Code of Honor’s win was his first since taking home his debut at Saratoga last August and improved his overall record to 4-2-1-0 with $384,820 earned. The 3-year-old son of Noble Mission followed his debut with a fast-closing second in the Champagne Stakes (G1) but was forced to miss the Breeders’ Cup Juvenile (G1) after coming down with an illness the day before the event. His 3-year-old unveiling came in the Mucho Macho Man Stakes here on January 5, but he faltered as the heavy favorite to finish fourth.

“After the Mucho Macho Man, I said, ‘Listen, we’re going to train him. If he takes it, he takes it,’ and he took it.

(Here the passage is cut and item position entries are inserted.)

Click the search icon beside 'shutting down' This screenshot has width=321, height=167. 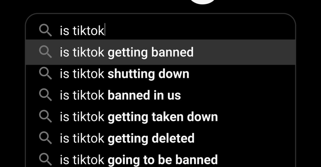[45, 73]
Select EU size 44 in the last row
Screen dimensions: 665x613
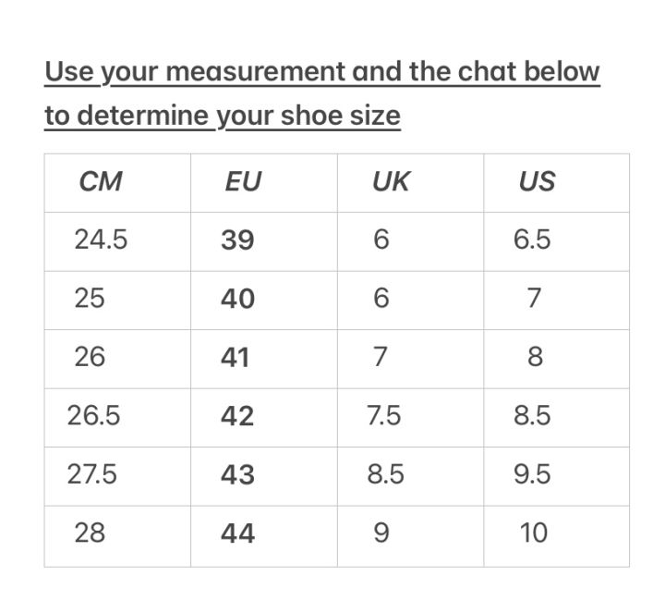pyautogui.click(x=237, y=533)
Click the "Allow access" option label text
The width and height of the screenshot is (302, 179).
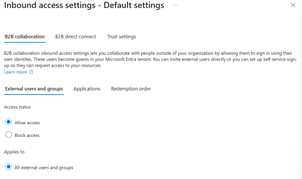point(27,123)
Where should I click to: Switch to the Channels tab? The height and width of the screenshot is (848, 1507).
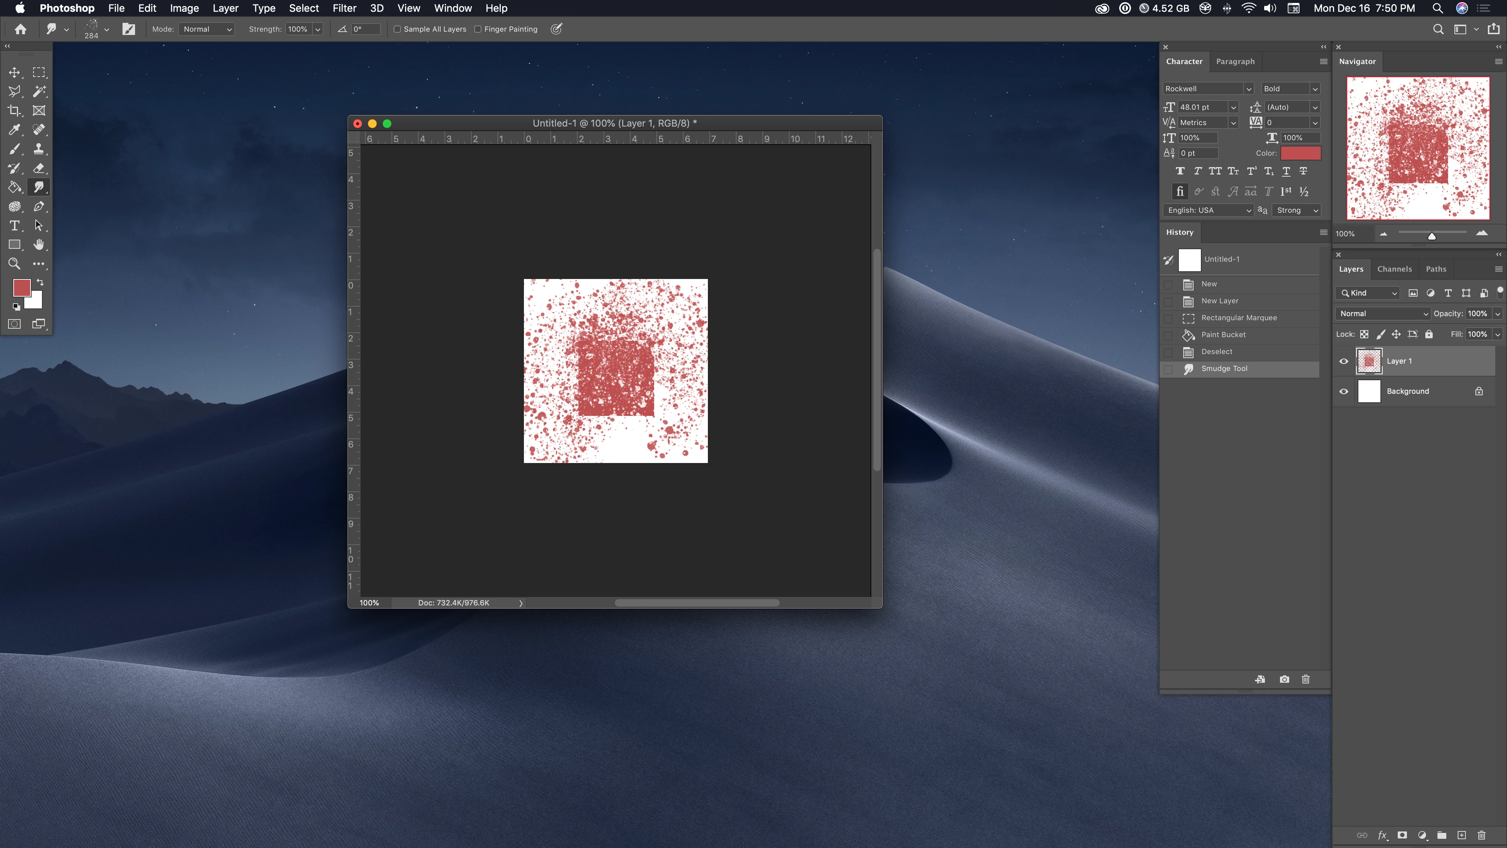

He was doing good with what we were putting into him, so we kept doing it and we felt like he was going to come down here and run well. We saved some ground going around the first turn and he was just patient. We got the set up.”

With the 50 points earned all but promising Code of Honor a spot in the Kentucky Derby, McGaughey was unsure where he would make his final pre-Derby tune-up.

“There’s obviously three different spots,” he said. “The Florida Derby would be my preference. We’ve got to ship him an hour and a half down the road. But there is the Wood and Blue Grass. It’s not all the Kentucky Derby. If he takes us there, it’ll be fine, but we still got to do it again.”

Code of Honor returned $21 to win, $8.60 to place, and $5.40 to show. Bourbon War brought back $5 to place and $3.20 to show, while Vekoma paid $3.60 to show.